Da troppo tempo ormai gli imprenditori in Italia sono oggetto di campagne d’odio, se non addirittura di vera e propria persecuzione.

Nel mio lavoro di consulente di immigration, relocation ed in generale di assistenza e consulenza per gli investitori esteri mi è capitato di avere dei contatti con organizzazioni governative straniere che assistono le loro piccole e medie imprese nei processi di internazionalizzazione. La sensazione era di avere a che fare con persone che ragionavano come un imprenditore, che ne comprendevano esattamente le necessità ed operavano attivamente per risolvere loro problemi concreti. Purtroppo questo non accade, nella maggior parte dei casi, nella realtà pubblica italiana, che dovrebbe aiutare le imprese italiane nei loro percorsi di internazionalizzazione, e non ostacolarle.

L’idea dell’imprenditore privato tendenzialmente delinquente si è prolungata nell’immaginario collettivo di molte persone, anche quelle che ricoprono importanti ruoli politici ed amministrativi, che mischiano in un unico calderone atemporale e aterritoriale:

  • la totale insensibilità che era presente nelle realtà proto-capitaliste
  • la totale mancanza di etica di alcuni affaristi che basano la loro fortuna prevalentemente in forzature delle leggi , potendo contare su influenti appoggi politici a livello locale o nazionale
  • l’immaturità imprenditoriale in alcuni stati che solo oggi si affacciano alla globalizzazione, e, in mancanza di risorse naturali o tecnologiche, utilizzano in maniera non corretta risorse umane locali anche minori.

Spinti dal timore per questa retorica anti-imprese, purtroppo molti validissimi imprenditori sono emigrati e tanti altri li stanno seguendo.

Gli attacchi all’imprenditoria privata in Italia provengono da più parti, ma quelli che fanno più male, sono “le notti dei lunghi coltelli”. Gli attacchi lanciati da ambienti che si dichiarano “vicini alle piccole imprese” ed appartengono alla stessa area geografica dove insistono le imprese.

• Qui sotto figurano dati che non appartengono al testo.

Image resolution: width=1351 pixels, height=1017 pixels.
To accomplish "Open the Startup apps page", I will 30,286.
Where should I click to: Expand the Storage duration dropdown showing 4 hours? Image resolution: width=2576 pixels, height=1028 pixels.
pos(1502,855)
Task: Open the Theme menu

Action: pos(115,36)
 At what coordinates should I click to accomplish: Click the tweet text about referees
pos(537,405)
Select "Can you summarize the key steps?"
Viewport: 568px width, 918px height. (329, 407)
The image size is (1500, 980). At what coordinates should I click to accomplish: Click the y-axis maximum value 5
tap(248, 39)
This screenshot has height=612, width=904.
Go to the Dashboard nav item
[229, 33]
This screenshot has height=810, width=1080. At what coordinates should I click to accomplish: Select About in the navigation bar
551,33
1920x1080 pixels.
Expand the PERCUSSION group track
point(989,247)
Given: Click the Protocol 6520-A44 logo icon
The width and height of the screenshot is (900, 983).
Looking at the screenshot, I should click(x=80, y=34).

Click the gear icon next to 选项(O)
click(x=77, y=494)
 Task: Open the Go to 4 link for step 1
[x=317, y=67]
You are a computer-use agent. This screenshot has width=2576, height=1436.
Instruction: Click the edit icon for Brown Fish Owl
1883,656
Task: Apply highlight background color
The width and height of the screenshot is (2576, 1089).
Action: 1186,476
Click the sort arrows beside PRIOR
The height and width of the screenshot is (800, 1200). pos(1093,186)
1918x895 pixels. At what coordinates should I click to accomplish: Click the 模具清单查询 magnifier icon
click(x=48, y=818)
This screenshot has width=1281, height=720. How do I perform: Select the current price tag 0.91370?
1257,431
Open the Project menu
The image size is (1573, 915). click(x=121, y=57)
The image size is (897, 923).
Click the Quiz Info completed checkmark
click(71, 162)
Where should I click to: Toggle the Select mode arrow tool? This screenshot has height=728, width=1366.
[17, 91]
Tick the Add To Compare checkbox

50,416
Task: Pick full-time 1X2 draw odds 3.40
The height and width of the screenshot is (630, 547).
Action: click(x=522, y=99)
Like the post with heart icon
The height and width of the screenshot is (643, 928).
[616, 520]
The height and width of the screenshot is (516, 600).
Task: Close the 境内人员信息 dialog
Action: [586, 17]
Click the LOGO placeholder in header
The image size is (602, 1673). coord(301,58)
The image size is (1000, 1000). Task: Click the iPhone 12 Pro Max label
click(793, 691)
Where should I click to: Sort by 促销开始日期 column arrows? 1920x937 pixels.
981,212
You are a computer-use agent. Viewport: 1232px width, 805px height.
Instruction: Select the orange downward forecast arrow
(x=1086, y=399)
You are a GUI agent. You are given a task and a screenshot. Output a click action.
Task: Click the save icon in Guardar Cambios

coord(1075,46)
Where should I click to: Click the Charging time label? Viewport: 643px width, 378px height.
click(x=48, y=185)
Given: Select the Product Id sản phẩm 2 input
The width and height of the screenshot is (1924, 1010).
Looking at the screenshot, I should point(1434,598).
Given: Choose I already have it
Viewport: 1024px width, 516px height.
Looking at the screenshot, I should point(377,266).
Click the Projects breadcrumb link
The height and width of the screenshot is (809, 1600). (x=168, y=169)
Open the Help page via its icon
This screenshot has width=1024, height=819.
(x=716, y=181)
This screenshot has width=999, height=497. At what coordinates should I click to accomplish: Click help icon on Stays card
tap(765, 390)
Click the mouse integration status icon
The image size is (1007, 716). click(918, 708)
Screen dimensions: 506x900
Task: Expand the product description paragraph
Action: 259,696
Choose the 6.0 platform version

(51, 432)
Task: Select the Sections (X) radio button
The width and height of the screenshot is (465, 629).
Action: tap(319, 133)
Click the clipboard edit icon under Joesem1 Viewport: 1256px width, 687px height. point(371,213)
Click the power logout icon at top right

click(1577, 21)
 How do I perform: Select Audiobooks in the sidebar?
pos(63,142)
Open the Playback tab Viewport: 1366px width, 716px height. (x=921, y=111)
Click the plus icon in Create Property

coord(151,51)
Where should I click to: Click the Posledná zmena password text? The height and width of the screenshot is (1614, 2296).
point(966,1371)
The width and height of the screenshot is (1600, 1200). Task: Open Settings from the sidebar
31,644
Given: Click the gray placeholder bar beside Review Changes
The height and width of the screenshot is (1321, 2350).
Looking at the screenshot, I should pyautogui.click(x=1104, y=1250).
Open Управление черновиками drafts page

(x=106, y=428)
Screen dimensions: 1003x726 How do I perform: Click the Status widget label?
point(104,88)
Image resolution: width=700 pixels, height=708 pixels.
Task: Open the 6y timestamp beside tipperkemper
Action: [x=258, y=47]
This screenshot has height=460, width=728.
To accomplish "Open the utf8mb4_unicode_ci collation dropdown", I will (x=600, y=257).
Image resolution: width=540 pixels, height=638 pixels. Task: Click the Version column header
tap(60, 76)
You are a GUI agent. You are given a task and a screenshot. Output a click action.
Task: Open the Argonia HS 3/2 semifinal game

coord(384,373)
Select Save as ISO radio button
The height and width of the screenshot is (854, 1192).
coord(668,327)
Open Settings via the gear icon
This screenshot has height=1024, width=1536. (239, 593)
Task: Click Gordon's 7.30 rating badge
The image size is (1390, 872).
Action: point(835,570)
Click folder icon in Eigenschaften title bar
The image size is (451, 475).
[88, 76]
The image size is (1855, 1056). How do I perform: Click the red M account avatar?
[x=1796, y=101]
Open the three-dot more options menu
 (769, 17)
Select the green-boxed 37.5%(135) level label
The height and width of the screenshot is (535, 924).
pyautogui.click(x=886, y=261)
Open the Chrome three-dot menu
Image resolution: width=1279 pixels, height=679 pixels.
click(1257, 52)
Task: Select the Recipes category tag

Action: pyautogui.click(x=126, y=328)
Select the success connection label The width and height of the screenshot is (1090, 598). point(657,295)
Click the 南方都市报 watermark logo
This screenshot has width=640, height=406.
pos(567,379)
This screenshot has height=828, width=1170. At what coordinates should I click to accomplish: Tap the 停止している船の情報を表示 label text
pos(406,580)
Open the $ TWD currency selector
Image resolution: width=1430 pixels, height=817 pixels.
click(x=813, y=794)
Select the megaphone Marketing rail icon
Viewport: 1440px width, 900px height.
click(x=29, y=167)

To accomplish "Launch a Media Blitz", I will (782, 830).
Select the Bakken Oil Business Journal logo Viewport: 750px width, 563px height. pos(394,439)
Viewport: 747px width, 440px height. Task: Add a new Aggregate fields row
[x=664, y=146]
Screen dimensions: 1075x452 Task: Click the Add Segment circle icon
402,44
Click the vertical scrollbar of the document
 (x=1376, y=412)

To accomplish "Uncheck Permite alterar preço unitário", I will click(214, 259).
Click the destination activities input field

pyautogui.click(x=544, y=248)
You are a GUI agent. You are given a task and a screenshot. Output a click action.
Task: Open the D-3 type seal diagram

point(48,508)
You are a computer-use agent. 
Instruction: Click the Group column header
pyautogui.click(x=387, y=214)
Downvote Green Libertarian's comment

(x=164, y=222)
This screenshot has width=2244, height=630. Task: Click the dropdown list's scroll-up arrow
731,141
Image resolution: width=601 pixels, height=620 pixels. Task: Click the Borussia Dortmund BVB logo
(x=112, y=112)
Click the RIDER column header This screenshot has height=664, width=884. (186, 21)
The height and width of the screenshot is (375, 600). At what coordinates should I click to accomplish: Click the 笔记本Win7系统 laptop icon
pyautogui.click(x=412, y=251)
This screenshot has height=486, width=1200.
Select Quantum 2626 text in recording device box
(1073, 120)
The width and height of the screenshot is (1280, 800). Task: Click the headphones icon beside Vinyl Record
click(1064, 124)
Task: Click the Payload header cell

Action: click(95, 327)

Quelli che si autoproclamano “per la difesa degli interessi  nazionali”, “vicini al popolo” , per la “difesa delle piccole imprese contro gli eccessi della globalizzazione”, ecc.

È da tale fronte che arrivano gli attacchi più infidi contro gli imprenditori.

In particolare contro gli imprenditori più capaci ed industriosi.

Coloro che non si rifugiano nei mercati protetti locali, nelle commesse pubbliche a qualsiasi costo ed oltre ogni valore etico, come ha dimostrato la tragedia di Rigopiano, ma affrontano la “globalizzazione” senza timori reverenziali.

Coloro che vedono nella internazionalizzazione dei mercati le enormi potenzialità ed intendono internazionalizzare la propria azienda, mantenendo la “testa pensante ed il cuore” in Italia.

Coloro che, con enormi sacrifici personali, lavorando giorno e notte, hanno creato negli anni posti di lavoro diretti ed indiretti e stringono i denti per mantenerli a tutti i costi.

Coloro che girano il mondo come trottole per cercare clienti e selezionare i migliori fornitori.

Coloro che ogni giorno prendono rapide decisioni, seguendo costantemente l’evoluzione dei mercati mondiali.

Coloro che investono nella propria azienda anche l’ultimo spicciolo, invece di cercare la fortuna in una cartella di “gratta e vinci”.

Coloro che non meritano di essere additati al pubblico ludibrio, accusati di essere “servi della mondializzazione” e “traditori della patria”, solo perché hanno scelto di lanciarsi nel mercato globale.